November 02, 2025 | 2 minute read
Catching Our Breath: Critical Race STS and the Carceral Imagination
by Ruha Benjamin
Text Exploration
In this text, the author calls for scholars working within science and technology studies to consider justice frameworks related to race-ethnicity in all of their work, even if that work does not immediately appear to touch on issues of equity. Benjamin contextualizes the argument in a history of inaction within the field of sociology. Scholars have been called to consider issues of race relations and equity for years, but it is argued that these calls have been ignored. The author presents the idea of “the carceral imagination,” which is to see a collective imaginary of a future of how life out to be lived, in order to urge the field to commit to integrating critical race approaches into the study of science and technology.
====================
Continue the text exploration of Ruha Benjamin's essay on critical race STS and the carceral imagination, starting after its final sentence.

Dataset entries:
====================
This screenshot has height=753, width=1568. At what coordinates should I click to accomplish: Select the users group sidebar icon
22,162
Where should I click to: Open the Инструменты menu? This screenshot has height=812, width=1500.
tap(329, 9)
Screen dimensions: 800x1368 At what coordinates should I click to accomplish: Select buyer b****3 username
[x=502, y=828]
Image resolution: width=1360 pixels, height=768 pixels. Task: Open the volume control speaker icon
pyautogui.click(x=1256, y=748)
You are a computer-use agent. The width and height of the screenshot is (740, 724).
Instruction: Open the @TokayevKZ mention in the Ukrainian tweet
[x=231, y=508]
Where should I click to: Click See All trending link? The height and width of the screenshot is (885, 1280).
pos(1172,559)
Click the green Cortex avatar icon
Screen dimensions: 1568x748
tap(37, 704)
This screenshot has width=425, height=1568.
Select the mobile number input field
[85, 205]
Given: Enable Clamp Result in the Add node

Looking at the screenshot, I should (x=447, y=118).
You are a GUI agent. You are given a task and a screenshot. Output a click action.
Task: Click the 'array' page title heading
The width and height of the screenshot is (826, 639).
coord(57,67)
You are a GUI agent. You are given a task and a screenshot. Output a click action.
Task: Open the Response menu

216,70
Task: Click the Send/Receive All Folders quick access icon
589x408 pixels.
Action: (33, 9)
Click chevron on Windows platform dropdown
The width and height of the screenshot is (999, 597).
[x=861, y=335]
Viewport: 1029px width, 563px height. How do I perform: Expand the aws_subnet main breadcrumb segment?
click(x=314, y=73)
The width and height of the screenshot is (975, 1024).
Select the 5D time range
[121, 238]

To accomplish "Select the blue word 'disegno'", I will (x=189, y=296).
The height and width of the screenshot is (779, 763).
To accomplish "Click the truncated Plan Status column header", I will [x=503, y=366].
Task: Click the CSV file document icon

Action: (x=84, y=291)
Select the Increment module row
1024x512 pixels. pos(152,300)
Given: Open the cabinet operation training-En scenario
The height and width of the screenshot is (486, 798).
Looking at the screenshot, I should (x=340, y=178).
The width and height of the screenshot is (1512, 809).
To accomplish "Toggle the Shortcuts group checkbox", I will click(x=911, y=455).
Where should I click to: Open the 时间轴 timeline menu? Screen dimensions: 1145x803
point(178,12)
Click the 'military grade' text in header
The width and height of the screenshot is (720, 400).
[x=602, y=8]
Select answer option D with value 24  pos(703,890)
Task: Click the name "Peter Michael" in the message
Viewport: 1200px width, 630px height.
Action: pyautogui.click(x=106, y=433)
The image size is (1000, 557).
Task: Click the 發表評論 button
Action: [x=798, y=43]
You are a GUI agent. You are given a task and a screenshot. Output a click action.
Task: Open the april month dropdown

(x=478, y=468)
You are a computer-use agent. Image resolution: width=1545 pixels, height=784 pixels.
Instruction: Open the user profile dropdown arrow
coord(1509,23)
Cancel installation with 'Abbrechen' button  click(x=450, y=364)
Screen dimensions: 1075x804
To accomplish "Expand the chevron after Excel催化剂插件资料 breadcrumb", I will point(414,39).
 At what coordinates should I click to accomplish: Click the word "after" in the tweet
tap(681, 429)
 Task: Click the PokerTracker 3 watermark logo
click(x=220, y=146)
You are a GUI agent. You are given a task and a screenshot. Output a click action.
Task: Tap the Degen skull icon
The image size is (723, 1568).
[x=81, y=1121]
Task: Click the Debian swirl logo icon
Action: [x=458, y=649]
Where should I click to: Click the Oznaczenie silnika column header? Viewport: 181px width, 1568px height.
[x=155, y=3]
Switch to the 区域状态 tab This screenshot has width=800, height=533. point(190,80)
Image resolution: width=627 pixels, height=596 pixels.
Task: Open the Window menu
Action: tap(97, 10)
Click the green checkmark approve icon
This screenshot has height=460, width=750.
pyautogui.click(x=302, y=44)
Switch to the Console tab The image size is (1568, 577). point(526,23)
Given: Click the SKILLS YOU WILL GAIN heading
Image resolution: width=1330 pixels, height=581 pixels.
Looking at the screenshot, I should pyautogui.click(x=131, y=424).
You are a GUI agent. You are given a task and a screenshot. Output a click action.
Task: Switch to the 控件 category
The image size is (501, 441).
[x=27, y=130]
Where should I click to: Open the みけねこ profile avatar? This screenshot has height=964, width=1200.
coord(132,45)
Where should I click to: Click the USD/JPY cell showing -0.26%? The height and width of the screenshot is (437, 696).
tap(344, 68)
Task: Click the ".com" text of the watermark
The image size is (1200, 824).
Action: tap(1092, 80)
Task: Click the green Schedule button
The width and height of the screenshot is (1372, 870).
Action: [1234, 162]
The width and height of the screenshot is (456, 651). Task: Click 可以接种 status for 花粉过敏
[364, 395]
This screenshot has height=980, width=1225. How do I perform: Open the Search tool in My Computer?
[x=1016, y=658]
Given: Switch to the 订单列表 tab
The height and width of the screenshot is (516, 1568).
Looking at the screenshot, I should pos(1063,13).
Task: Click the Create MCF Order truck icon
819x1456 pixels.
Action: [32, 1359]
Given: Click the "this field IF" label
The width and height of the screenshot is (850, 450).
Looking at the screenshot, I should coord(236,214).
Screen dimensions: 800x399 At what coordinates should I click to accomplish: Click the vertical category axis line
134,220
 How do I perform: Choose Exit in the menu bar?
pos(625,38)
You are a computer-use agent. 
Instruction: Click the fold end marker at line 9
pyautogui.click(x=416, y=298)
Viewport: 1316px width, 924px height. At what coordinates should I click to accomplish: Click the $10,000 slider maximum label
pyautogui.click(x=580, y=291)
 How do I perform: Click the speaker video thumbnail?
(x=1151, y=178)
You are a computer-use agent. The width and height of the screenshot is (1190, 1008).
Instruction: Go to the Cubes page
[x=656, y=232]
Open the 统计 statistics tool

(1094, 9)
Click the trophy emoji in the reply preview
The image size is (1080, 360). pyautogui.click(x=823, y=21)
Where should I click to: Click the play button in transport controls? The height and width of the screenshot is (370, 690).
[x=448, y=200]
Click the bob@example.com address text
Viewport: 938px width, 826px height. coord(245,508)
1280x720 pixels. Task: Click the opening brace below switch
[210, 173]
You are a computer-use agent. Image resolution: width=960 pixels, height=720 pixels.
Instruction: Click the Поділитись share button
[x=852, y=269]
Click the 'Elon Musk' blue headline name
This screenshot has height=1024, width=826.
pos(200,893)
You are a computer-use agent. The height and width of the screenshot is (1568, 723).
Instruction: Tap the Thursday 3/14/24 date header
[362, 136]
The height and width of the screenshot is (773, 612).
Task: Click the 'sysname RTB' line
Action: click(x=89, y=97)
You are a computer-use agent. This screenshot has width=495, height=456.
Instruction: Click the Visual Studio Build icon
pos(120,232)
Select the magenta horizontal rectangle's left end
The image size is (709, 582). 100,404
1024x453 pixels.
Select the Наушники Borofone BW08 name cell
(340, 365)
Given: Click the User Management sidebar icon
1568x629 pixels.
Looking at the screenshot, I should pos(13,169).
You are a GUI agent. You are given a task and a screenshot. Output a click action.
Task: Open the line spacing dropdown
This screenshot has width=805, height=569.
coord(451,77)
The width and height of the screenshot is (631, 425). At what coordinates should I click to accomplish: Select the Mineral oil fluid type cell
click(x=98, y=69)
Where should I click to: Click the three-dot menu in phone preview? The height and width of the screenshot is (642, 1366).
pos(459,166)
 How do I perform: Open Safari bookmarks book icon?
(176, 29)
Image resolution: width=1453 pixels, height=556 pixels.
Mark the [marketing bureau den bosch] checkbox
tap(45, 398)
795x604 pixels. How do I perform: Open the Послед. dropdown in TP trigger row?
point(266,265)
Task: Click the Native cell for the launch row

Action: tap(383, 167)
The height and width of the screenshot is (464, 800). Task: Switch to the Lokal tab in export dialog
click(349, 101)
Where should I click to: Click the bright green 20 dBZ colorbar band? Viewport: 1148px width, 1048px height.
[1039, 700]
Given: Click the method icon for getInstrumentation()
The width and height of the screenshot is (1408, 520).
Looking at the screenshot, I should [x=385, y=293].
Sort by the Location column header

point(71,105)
====================
RESPONSE TO THE TASK |
Using a number of examples, the author shows how technological change has historically been built and designed with racial impact implicit in operation, leaving someone using such a technology to simply “do their job” while still activating a form of inequity. For example, a spirometer included a capability to offer a “race correction,” and this capability was used to make it more difficult for black workers to qualify for workers comp as a result of asbestos in the workplace. “Hot spotting”, using GIS to identify areas of medical vulnerability, classifies those in need as “socially disintegrated,” which “reproduces the very forms of classificatory stigma that restrict people’s life chances in the first place.” Citing Browne, the author notes the digital epidermalization produced by facial recognition installs racism into critical state interactions, such as border crossing.
The author concludes by calling for integration of critical race theories into sociology research of science and technology as a matter of practice, as “social inequality is legitimized by cultural mythologies about human differences,” and those mythologies are highlighted by everything from pharmaceuticals, to genetic ancestry tests, to police databases.